In the land of fantastic uncertainties and, indeed, perplexing inconsistencies, his description of the role of religion, militancy and the military is quite accurate and profound. Islam and the military might be reasons the country has not already been wiped of the face of the earth and, quite puzzlingly and paradoxically, it’s the above three which have tended to tear the fabric of unity apart in Pakistan, historically speaking. Like any traveler would, Declan Walsh seems head over heels in love with the land, its cultures, cuisine, the people and, above all, the buoyancy of its people who seem to take its failings into their stride quite gladly and seemingly without any complaints.
His romance with the country is not extinguished by Christopher Hitchens’s uncharitable but not far off the truth description of Pakistan when he famously said, “If Pakistan was a person, he would be humourless, paranoid, insecure, eager to take offence and suffering from self-righteousness, self-pity and self-hatred”. Nor is he deterred by Thomas Friedman’s quote when he complained of cold stares and steely eyes he encountered in the streets of Peshawar.
That Pakistan is a conundrum given the fact that extreme approaches and beliefs jostle for legitimacy within and outside the country, both confident that the other side is wrong has the potential to make any lucidly-written book a page turner. Nine Lives of Pakistan is no exception. Moving effortlessly from Colonel Imam’s (notwithstanding the reason for his brutal end) firm belief in destiny when he talked endearingly of his political progeny, the Taliban and Mr Jinnah’s deliberate ambiguity regarding the political contours of Pakistan is what Declan Walsh rightly points out as the defining feature and, quite bewilderingly, the basic flaw of Pakistan’s ideology.
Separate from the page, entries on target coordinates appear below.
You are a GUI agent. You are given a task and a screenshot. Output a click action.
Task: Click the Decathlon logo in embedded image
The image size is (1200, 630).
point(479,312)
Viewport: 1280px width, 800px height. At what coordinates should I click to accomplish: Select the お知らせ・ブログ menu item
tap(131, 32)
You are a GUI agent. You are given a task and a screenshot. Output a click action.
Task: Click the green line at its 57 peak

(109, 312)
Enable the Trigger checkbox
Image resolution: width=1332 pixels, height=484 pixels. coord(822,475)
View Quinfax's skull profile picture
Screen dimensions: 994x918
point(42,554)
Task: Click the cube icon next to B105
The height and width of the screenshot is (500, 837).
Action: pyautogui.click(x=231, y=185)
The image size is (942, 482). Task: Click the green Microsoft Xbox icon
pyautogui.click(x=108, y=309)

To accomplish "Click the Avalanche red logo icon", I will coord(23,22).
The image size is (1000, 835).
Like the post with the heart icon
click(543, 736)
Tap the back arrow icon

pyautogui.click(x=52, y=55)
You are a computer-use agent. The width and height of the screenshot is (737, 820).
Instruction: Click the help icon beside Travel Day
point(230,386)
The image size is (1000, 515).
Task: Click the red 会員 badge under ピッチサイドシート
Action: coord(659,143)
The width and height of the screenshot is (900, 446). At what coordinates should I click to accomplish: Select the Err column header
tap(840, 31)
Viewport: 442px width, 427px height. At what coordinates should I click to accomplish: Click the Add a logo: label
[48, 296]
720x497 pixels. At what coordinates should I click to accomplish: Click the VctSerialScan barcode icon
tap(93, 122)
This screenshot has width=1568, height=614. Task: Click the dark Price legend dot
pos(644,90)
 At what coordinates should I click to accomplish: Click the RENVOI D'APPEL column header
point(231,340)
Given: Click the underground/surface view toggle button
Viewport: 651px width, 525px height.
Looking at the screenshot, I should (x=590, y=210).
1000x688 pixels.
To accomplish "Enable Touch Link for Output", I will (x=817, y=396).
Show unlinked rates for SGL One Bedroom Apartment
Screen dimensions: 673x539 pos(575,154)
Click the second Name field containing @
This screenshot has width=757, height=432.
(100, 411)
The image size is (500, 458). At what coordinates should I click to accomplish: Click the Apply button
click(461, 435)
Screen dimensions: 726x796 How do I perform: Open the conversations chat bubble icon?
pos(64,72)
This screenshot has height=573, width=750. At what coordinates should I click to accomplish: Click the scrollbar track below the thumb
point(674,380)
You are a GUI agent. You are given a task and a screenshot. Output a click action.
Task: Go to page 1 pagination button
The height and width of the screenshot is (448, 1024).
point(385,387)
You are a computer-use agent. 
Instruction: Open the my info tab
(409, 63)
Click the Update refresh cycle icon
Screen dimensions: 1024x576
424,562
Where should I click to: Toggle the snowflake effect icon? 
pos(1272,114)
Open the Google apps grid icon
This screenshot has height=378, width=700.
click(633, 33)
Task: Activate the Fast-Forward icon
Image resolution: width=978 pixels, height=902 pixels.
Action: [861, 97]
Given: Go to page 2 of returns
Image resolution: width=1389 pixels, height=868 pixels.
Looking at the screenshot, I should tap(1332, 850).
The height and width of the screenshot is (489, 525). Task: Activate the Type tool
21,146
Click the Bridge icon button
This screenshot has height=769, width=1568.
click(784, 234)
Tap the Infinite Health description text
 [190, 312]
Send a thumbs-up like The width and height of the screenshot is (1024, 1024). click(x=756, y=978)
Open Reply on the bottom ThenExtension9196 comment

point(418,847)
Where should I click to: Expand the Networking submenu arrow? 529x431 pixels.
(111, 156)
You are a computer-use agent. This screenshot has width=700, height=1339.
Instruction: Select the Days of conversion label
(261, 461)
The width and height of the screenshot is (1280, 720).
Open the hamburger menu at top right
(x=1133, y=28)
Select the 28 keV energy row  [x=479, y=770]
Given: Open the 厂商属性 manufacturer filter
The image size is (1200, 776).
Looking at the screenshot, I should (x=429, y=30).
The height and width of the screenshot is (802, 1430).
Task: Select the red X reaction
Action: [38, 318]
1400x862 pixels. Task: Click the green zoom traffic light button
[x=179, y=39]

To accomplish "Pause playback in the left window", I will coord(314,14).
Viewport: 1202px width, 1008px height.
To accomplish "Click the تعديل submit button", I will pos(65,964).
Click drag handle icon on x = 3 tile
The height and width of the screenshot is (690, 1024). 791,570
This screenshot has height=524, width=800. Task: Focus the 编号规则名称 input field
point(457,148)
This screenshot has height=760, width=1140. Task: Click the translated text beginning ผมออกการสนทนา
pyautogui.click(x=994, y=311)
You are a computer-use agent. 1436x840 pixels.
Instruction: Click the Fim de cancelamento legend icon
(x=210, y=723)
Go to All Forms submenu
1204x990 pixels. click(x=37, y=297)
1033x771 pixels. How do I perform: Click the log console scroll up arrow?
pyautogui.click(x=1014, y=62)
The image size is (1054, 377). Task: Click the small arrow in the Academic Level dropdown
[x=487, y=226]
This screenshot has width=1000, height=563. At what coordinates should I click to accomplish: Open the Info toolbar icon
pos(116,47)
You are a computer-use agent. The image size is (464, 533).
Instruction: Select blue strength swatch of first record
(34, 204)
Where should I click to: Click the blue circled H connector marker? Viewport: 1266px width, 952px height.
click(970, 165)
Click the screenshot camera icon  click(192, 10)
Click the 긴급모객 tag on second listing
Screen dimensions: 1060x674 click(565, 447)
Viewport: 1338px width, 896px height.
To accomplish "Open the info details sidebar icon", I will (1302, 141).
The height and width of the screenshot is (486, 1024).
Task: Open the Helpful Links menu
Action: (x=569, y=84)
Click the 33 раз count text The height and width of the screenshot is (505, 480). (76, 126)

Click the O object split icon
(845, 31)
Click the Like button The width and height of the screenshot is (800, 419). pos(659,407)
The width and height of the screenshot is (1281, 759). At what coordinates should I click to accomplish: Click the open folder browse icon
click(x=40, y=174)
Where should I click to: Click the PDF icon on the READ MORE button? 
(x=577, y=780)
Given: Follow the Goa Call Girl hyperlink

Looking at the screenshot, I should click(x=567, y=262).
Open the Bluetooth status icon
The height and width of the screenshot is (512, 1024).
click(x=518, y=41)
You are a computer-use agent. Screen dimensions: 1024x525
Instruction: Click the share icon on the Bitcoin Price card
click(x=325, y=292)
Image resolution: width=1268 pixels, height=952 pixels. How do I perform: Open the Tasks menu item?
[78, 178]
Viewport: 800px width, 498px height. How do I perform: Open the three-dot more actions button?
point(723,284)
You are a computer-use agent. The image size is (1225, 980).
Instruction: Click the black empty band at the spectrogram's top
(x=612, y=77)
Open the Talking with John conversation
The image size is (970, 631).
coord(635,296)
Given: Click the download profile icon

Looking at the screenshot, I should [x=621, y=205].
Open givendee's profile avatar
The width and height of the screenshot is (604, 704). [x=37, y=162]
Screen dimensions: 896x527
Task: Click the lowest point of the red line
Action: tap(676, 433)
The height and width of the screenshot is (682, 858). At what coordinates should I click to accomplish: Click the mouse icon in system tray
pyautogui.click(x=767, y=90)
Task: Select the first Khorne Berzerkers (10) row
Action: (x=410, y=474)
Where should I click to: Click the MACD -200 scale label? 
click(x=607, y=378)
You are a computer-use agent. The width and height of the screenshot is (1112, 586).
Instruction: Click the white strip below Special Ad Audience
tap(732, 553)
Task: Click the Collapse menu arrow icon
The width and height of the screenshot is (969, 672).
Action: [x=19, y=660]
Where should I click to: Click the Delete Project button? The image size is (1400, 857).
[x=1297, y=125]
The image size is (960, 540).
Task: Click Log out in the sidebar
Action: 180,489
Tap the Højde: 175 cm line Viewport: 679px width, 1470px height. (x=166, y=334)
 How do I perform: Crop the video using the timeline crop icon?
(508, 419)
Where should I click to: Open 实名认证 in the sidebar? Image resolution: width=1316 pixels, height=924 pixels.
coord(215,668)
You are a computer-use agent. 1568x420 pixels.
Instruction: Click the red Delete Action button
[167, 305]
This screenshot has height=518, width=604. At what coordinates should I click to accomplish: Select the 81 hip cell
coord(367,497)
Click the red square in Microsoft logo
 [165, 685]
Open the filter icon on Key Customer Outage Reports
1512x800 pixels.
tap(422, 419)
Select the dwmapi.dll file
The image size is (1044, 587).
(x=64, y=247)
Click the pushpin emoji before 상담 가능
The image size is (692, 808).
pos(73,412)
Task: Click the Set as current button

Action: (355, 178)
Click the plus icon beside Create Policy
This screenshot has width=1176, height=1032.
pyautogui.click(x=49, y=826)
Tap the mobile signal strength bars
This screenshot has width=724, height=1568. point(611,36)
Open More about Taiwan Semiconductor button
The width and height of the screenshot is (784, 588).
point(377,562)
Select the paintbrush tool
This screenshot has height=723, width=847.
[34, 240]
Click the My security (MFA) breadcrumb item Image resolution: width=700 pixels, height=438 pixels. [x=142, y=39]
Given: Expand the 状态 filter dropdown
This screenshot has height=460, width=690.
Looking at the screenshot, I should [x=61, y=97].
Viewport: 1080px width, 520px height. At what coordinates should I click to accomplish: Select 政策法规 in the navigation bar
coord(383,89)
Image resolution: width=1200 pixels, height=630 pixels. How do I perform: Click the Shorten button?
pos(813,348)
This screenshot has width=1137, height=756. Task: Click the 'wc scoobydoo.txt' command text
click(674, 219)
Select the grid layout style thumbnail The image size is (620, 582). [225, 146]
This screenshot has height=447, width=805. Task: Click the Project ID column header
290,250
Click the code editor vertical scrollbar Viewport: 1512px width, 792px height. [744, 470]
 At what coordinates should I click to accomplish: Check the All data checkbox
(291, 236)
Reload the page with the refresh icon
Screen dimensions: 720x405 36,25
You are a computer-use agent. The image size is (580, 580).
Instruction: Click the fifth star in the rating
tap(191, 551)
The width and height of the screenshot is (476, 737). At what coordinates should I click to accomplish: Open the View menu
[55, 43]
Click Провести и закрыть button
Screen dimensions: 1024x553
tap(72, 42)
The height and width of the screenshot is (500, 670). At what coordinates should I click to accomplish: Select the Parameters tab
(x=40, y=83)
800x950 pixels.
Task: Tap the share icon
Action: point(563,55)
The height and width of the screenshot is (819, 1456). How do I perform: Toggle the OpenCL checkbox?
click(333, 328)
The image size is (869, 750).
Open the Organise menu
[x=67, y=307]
The battle for Pakistan’s ideology is raging again these days and the democratic forces in an umpteenth attempt at wresting control from a military dominated regime are making considerable gains. If they win in the current season of protests there is a distinct possibility that Declan Walsh would be allowed back to be a witness to history again and be able to chronicle it in his inimitable style. The engine of his vintage Foxy won’t be starting on the first ignition on the cold and frosty Islamabad mornings but he will learn to live with it.